Rep. Cory Gardner, R-Colorado, who won his race for the U.S. Senate on Tuesday, told "Fox News Sunday" he hopes the president "will change his mind" and allow Congress to work its will on immigration.
"If he does this, then I'm concerned that he won't be doing the right thing," Gardner said, "and that would hurt our ability to move forward the next two years."
Rep. Darrell Issa, R-California, told ABC News that Mr. Obama risks spoiling his opportunity to sign a bill if he moves on his own.
"I'm hoping the president will delay and have a real comprehensive discussion about what's possible because a great deal is possible on immigration reform," Issa said.
And former House Majority Leader Eric Cantor, R-Virginia, whose loss to a primary challenger this cycle was blamed, in part, on a willingness to entertain immigration reform proposals, said the president would be in for a "very, very difficult" few years if he flouts Congress on the issue.

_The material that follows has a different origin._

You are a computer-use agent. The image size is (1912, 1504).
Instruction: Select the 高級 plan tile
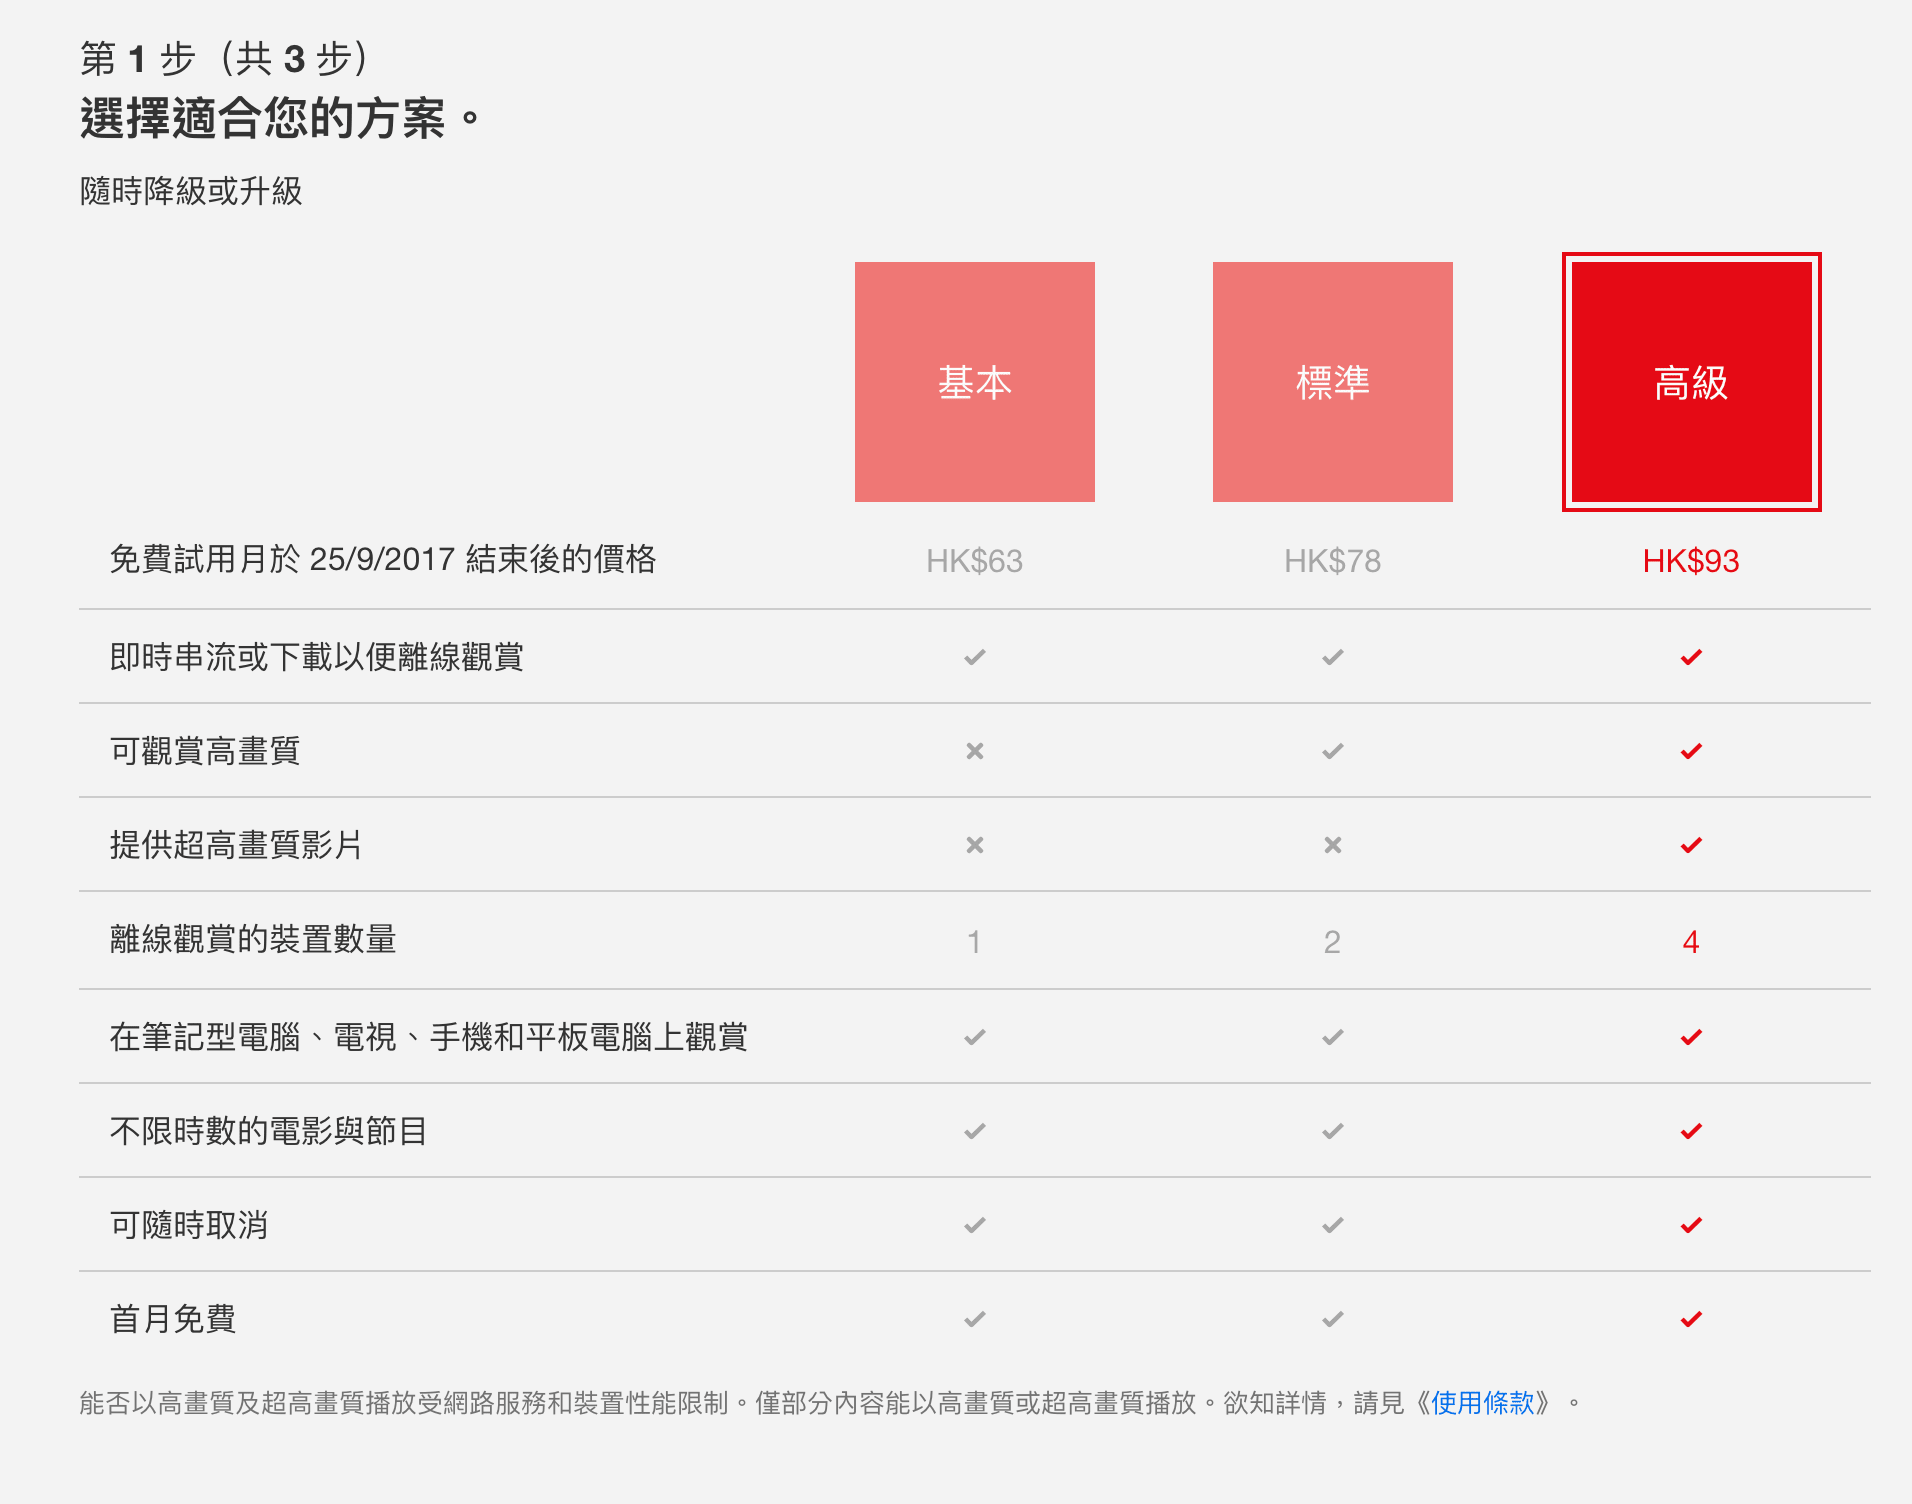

"If he does that, that's incendiary," Cantor told NBC News.
Democrats, though, said Republicans had their opportunity, and they blew it, pointing to the failure of the Republican-controlled House to take up the bipartisan Senate bill or advance a proposal of their own.
"I think the president has been very patient," said Rep. Xavier Becerra, D-California, who was also at Thursday's meeting at the White House. "He's been waiting a year and a half for the House Republicans to act on the bill that the Senate passed on a bipartisan basis."
"House Republicans continue to insist that the president must wait to help fix what everyone agrees is a broken immigration system," he added on "Fox News Sunday. "So, I think the president is right to move forward."
Rep. Pete Gallego, D-Texas, told CNN that Democrats and immigration reform advocates have been "very frustrated" by Republicans' inability to act on the issue since the Senate passed its bill last June.
"In the meantime, there's a lot of our families are getting deported," he said. "So, as I've said even before winning this seat, we do think there should be executive action."
At least one Democrat, though, seemed willing to entertain the argument that the president should wait and see what the new Congress can produce.
Sen. Chris Coons, D-Delaware, told CNN the president should delay his action "only if there's a clear commitment from the Republican leadership to take up debate and adopt an immigration reform bill."
"They've had more than a year almost a year and a half now since the Senate pass a broad bipartisan bill that was led in part by Republican senators and have taken no action on it," Coons said.